What is expected => Retype the listing without any alteration.

:: Entries provided ::

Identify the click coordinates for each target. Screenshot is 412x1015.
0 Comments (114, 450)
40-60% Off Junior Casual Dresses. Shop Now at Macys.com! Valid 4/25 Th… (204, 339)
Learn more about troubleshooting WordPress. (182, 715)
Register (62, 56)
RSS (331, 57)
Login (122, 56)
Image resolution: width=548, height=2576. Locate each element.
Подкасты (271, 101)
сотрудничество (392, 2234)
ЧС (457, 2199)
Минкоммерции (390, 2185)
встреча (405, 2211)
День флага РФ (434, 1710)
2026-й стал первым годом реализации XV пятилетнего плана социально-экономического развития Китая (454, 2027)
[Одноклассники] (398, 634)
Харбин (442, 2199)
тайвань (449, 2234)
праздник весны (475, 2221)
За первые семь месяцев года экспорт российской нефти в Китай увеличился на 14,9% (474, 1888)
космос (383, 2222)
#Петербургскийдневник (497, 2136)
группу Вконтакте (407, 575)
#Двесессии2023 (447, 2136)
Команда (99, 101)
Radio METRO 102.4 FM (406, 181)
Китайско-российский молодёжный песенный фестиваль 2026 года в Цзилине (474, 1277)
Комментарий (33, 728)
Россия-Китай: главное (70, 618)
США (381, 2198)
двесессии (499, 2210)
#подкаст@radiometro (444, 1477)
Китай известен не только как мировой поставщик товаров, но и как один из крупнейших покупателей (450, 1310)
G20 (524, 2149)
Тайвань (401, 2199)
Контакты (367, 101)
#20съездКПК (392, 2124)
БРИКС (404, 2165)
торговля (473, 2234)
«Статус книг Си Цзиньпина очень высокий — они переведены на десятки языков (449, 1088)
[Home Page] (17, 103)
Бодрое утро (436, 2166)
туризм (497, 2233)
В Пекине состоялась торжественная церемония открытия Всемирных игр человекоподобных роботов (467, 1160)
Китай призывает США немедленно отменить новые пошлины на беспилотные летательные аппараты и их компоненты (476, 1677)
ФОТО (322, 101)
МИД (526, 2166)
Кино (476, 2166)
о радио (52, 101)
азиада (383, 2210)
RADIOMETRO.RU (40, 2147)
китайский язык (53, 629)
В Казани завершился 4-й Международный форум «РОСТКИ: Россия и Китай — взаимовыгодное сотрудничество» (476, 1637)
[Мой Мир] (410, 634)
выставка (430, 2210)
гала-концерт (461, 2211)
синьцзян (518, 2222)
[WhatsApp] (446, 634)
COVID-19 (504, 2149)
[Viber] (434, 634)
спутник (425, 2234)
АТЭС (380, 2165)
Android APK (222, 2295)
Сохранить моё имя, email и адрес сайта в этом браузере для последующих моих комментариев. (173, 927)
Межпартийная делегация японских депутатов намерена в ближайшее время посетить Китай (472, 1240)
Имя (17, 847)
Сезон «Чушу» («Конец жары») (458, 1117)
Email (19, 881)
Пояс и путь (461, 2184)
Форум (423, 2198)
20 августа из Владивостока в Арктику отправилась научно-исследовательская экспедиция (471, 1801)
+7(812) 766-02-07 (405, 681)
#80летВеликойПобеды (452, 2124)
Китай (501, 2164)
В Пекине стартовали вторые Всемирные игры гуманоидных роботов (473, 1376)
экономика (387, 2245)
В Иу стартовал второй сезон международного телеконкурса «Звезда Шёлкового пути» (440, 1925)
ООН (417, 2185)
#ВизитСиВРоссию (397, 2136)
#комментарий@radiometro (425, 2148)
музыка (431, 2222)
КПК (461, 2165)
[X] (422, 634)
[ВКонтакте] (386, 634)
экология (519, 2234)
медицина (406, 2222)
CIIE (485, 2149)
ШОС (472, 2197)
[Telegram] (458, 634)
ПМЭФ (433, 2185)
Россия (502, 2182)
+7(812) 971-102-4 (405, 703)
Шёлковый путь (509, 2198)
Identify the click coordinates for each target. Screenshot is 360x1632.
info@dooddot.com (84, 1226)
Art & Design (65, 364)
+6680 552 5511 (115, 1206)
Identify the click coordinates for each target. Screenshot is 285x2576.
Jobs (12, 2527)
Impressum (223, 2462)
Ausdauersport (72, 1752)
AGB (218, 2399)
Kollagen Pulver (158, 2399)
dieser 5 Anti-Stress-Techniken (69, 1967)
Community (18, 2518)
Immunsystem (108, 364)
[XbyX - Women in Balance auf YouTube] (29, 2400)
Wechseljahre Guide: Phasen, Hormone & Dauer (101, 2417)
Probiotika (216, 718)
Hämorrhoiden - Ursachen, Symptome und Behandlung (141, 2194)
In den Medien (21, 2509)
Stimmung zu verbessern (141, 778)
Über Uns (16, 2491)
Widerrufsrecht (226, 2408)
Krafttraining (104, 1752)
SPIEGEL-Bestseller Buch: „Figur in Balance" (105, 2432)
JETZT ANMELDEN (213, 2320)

:::

Problem solution =>
Identify the click coordinates for each target. Screenshot is 412x1015.
0 Comments (114, 450)
40-60% Off Junior Casual Dresses. Shop Now at Macys.com! Valid 4/25 Th… (204, 339)
Learn more about troubleshooting WordPress. (182, 715)
Register (62, 56)
RSS (331, 57)
Login (122, 56)
Image resolution: width=548, height=2576. Locate each element.
Подкасты (271, 101)
сотрудничество (392, 2234)
ЧС (457, 2199)
Минкоммерции (390, 2185)
встреча (405, 2211)
День флага РФ (434, 1710)
2026-й стал первым годом реализации XV пятилетнего плана социально-экономического развития Китая (454, 2027)
[Одноклассники] (398, 634)
Харбин (442, 2199)
тайвань (449, 2234)
праздник весны (475, 2221)
За первые семь месяцев года экспорт российской нефти в Китай увеличился на 14,9% (474, 1888)
космос (383, 2222)
#Петербургскийдневник (497, 2136)
группу Вконтакте (407, 575)
#Двесессии2023 (447, 2136)
Команда (99, 101)
Radio METRO 102.4 FM (406, 181)
Китайско-российский молодёжный песенный фестиваль 2026 года в Цзилине (474, 1277)
Комментарий (33, 728)
Россия-Китай: главное (70, 618)
США (381, 2198)
двесессии (499, 2210)
#подкаст@radiometro (444, 1477)
Китай известен не только как мировой поставщик товаров, но и как один из крупнейших покупателей (450, 1310)
G20 (524, 2149)
Тайвань (401, 2199)
Контакты (367, 101)
#20съездКПК (392, 2124)
БРИКС (404, 2165)
торговля (473, 2234)
«Статус книг Си Цзиньпина очень высокий — они переведены на десятки языков (449, 1088)
[Home Page] (17, 103)
Бодрое утро (436, 2166)
туризм (497, 2233)
В Пекине состоялась торжественная церемония открытия Всемирных игр человекоподобных роботов (467, 1160)
Китай призывает США немедленно отменить новые пошлины на беспилотные летательные аппараты и их компоненты (476, 1677)
ФОТО (322, 101)
МИД (526, 2166)
Кино (476, 2166)
о радио (52, 101)
азиада (383, 2210)
RADIOMETRO.RU (40, 2147)
китайский язык (53, 629)
В Казани завершился 4-й Международный форум «РОСТКИ: Россия и Китай — взаимовыгодное сотрудничество» (476, 1637)
[Мой Мир] (410, 634)
выставка (430, 2210)
гала-концерт (461, 2211)
синьцзян (518, 2222)
[WhatsApp] (446, 634)
COVID-19 (504, 2149)
[Viber] (434, 634)
спутник (425, 2234)
АТЭС (380, 2165)
Android APK (222, 2295)
Сохранить моё имя, email и адрес сайта в этом браузере для последующих моих комментариев. (173, 927)
Межпартийная делегация японских депутатов намерена в ближайшее время посетить Китай (472, 1240)
Имя (17, 847)
Сезон «Чушу» («Конец жары») (458, 1117)
Email (19, 881)
Пояс и путь (461, 2184)
Форум (423, 2198)
20 августа из Владивостока в Арктику отправилась научно-исследовательская экспедиция (471, 1801)
+7(812) 766-02-07 (405, 681)
#80летВеликойПобеды (452, 2124)
Китай (501, 2164)
В Пекине стартовали вторые Всемирные игры гуманоидных роботов (473, 1376)
экономика (387, 2245)
В Иу стартовал второй сезон международного телеконкурса «Звезда Шёлкового пути» (440, 1925)
ООН (417, 2185)
#ВизитСиВРоссию (397, 2136)
#комментарий@radiometro (425, 2148)
музыка (431, 2222)
КПК (461, 2165)
[X] (422, 634)
[ВКонтакте] (386, 634)
экология (519, 2234)
медицина (406, 2222)
CIIE (485, 2149)
ШОС (472, 2197)
[Telegram] (458, 634)
ПМЭФ (433, 2185)
Россия (502, 2182)
+7(812) 971-102-4 (405, 703)
Шёлковый путь (509, 2198)
Identify the click coordinates for each target. Screenshot is 360x1632.
info@dooddot.com (84, 1226)
Art & Design (65, 364)
+6680 552 5511 (115, 1206)
Identify the click coordinates for each target. Screenshot is 285x2576.
Jobs (12, 2527)
Impressum (223, 2462)
Ausdauersport (72, 1752)
AGB (218, 2399)
Kollagen Pulver (158, 2399)
dieser 5 Anti-Stress-Techniken (69, 1967)
Community (18, 2518)
Immunsystem (108, 364)
[XbyX - Women in Balance auf YouTube] (29, 2400)
Wechseljahre Guide: Phasen, Hormone & Dauer (101, 2417)
Probiotika (216, 718)
Hämorrhoiden - Ursachen, Symptome und Behandlung (141, 2194)
In den Medien (21, 2509)
Stimmung zu verbessern (141, 778)
Über Uns (16, 2491)
Widerrufsrecht (226, 2408)
Krafttraining (104, 1752)
SPIEGEL-Bestseller Buch: „Figur in Balance" (105, 2432)
JETZT ANMELDEN (213, 2320)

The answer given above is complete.